(Stored items)
☆ ☆ ☆

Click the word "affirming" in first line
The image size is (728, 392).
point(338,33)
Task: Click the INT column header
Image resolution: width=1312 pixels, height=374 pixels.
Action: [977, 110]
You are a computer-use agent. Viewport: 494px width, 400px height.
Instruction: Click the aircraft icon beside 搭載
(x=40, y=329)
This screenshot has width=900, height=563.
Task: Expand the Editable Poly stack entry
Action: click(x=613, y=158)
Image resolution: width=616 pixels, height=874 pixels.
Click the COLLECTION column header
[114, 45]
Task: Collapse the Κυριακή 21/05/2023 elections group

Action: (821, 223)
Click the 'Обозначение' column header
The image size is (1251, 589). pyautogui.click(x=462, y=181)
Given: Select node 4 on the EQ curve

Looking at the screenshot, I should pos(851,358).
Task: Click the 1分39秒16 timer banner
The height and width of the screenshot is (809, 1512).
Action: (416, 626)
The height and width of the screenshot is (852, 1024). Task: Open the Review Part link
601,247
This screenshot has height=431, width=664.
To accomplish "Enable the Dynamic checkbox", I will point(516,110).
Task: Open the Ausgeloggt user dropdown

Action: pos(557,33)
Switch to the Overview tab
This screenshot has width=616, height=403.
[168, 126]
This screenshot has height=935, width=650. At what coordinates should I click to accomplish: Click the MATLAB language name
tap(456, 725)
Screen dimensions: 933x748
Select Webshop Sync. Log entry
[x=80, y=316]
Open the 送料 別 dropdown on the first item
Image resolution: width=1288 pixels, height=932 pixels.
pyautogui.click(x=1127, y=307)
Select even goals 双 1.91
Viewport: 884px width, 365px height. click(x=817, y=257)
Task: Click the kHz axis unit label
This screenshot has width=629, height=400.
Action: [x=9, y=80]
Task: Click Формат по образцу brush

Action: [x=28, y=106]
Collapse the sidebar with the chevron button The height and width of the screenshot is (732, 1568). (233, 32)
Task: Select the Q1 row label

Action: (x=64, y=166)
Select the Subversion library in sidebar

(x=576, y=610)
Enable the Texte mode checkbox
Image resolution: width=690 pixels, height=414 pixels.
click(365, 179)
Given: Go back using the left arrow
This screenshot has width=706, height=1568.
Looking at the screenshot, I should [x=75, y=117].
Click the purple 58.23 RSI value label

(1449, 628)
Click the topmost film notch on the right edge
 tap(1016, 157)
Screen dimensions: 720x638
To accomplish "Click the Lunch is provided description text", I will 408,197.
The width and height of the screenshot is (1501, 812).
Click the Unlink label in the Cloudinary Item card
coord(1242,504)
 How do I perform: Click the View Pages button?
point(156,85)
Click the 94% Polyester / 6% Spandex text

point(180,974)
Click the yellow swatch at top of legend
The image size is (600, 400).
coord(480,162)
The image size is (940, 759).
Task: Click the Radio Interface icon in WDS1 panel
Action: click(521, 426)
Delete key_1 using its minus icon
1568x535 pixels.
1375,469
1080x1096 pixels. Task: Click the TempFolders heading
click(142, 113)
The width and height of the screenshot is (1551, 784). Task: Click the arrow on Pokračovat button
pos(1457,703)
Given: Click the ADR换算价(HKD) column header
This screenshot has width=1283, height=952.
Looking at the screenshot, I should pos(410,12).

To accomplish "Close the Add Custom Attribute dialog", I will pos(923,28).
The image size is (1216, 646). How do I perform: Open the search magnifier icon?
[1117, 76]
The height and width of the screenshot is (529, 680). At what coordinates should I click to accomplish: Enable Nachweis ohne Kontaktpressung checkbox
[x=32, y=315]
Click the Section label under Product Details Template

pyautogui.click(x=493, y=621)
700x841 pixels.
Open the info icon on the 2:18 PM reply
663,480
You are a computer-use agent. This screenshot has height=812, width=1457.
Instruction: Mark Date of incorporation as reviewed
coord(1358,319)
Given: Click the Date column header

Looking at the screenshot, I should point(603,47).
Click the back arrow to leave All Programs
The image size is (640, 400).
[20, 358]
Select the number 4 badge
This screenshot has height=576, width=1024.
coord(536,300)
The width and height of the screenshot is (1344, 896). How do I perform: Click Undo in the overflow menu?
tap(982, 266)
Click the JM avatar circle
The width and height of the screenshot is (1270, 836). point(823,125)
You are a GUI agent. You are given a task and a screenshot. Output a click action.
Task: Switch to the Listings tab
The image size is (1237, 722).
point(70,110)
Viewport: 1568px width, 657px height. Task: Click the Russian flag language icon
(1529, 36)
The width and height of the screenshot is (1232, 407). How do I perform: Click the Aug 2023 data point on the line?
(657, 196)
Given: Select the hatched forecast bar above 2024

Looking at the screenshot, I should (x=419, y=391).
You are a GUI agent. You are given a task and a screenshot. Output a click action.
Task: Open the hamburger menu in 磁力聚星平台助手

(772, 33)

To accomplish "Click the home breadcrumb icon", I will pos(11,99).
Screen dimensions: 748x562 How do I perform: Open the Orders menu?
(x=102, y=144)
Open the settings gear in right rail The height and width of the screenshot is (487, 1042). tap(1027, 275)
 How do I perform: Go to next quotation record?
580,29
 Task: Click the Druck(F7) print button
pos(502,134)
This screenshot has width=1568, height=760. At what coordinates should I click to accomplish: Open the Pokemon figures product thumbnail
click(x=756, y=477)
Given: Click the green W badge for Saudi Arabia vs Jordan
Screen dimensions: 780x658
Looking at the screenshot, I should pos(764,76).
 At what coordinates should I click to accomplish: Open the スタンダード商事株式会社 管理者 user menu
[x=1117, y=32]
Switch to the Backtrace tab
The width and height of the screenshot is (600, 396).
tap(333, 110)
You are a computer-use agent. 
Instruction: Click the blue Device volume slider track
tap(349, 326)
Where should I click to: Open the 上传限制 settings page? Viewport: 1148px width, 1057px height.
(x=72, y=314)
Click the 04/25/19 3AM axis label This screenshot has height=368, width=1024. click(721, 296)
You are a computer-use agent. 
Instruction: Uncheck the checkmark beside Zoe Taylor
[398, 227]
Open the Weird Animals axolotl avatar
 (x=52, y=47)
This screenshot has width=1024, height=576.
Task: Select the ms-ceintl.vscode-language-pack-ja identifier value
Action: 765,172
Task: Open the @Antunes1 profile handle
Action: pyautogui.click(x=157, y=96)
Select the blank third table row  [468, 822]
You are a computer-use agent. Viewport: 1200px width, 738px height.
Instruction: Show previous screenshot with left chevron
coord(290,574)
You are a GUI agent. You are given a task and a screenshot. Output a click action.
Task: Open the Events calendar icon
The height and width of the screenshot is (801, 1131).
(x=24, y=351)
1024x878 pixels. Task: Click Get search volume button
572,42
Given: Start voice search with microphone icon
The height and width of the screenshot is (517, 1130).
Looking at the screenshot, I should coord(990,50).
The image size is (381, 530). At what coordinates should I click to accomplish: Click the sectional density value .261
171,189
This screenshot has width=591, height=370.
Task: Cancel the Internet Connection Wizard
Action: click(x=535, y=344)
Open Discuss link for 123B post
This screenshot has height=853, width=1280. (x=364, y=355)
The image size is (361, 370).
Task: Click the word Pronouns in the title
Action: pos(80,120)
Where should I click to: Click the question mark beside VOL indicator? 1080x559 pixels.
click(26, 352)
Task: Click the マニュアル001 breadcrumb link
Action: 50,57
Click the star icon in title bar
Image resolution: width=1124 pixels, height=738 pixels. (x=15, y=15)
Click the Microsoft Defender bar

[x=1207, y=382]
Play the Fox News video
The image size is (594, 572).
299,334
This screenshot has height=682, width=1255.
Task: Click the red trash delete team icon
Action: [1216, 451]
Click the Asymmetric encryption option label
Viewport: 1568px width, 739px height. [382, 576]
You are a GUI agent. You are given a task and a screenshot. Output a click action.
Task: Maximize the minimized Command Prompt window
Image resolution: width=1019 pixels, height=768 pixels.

☆ ☆ ☆

The lines to copy run from the first line of the entries to the line containing "You are a computer-use agent. Viewport: 494px"; copy them exactly and output nothing else.

Click the word "affirming" in first line
The image size is (728, 392).
point(338,33)
Task: Click the INT column header
Image resolution: width=1312 pixels, height=374 pixels.
Action: [977, 110]
You are a computer-use agent. Viewport: 494px width, 400px height.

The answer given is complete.